Минисингер был высок, толст и немыт. Желтые грязные спутанные кудри до плеч постоянно лезли ему в глаза, и он смахивал их назад рукой жестом лорда, отгоняющего козявку. Черная с желтыми разводами[6] куртка без единой пуговицы расходилась на животе, открывая для обозрения замызганную серую сорочку.[7] Половина лица, обращенная к Волку, начинала потихоньку синеть и распухать.
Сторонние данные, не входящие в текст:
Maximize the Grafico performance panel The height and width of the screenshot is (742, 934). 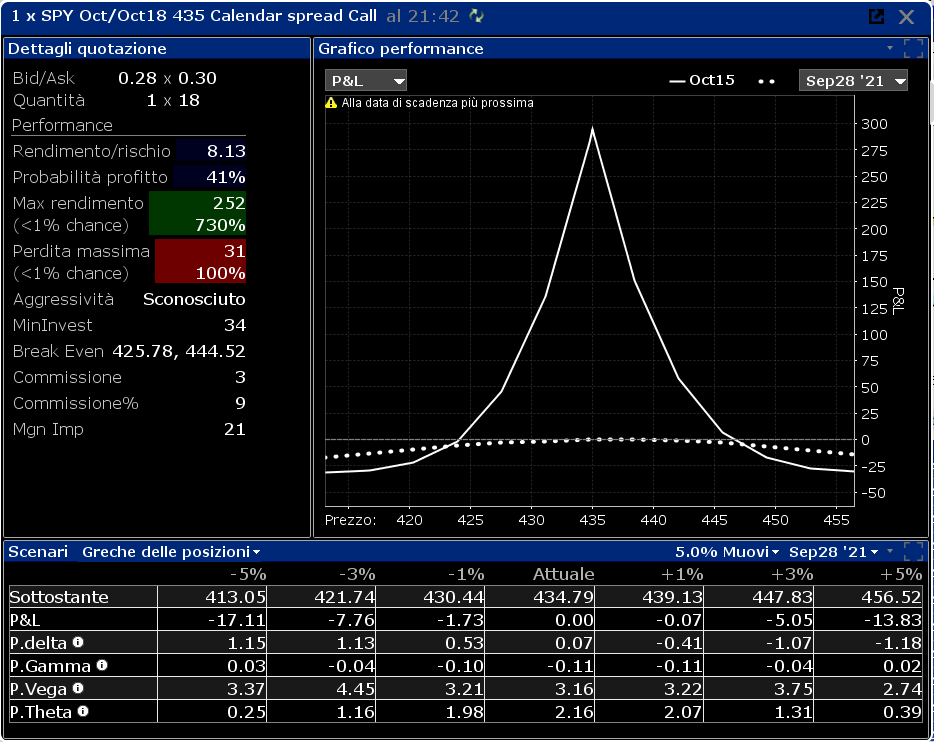[x=913, y=48]
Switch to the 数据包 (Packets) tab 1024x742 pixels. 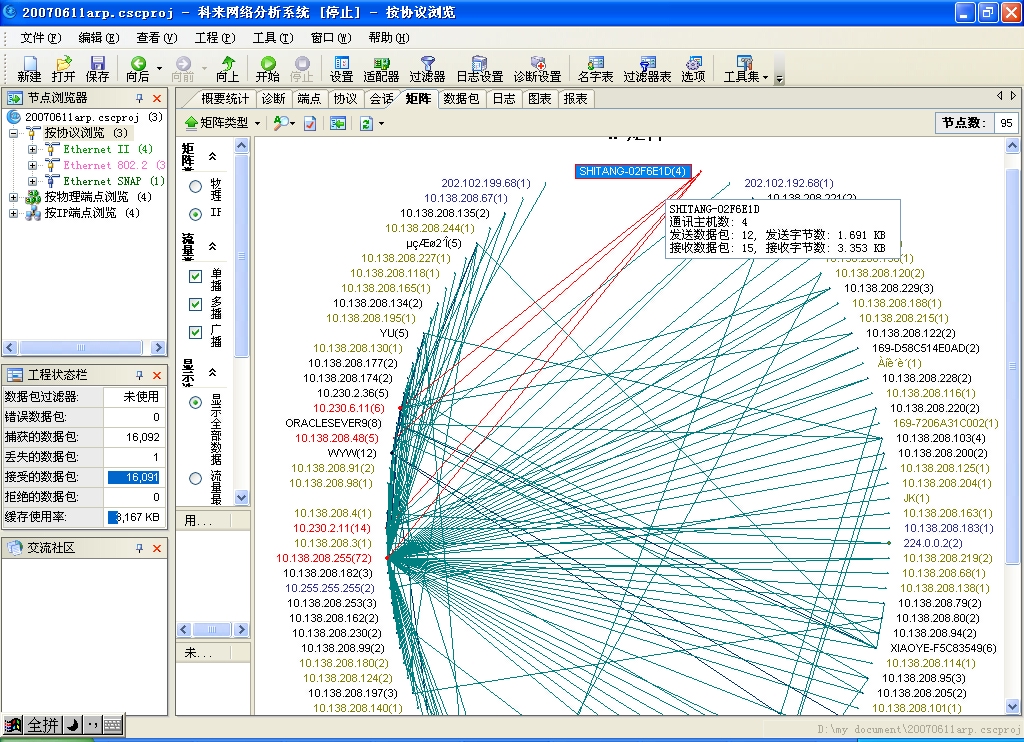pos(461,98)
Босые, в одних дырявых чулках, ноги мягко шлепали по мостовой, перемещая своего хозяина одновременно в четырех измерениях. По всем признакам, без сомнения, Гарри был человеком творчества.
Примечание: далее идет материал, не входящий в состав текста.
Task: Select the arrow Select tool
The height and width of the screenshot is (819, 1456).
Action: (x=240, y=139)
– Кто это тебя так взъерошил? – для поддержания разговора вежливо поинтересовался Серый.

Минисингер метнул на Волка убийственный взгляд, но того он даже не задел.

– Вы знаете этих мерзавцев? – рука царевич потянулась к мечу, и Серому даже показалось, что назови минисингер своих обидчиков, его друг бросится на их поиски, забыв про всё на свете. Гарри, по-видимому, это показалось тоже, он решил, что самолюбие его в безопасности, и притушил свой пламенный взор.

– Н-не знаю, – промолвил он, – Их было ч-численное п-преимущество, и они з-заставили меня в-в-врасплох. Ик. Если бы не это, й-я бы им п-пок-ик-казал! – он угрожающе взмахнул кулаком, снова ойкнул, но схватился на этот раз за плечо.

– Что показал? – полюбопытствовал Серый.

Если бы взглядом можно было ожечь, на месте Серого сейчас лежала бы кучка пепла. Очень маленькая кучка, если быть точным.

– Куда ты нас ведешь?

– К-к одному своему д-другу.

– Он содержатель постоялого двора?

– П-постоялый д-двор! – презрительно фыркнул Гарри, обдав спутников душепробирающим амбре сивушных масел, одновременно стараясь не делать резких движений. – У него – целый ик… д-дом, ик… два ик-тажа… и ик… красильня! И он – меценат. Ик.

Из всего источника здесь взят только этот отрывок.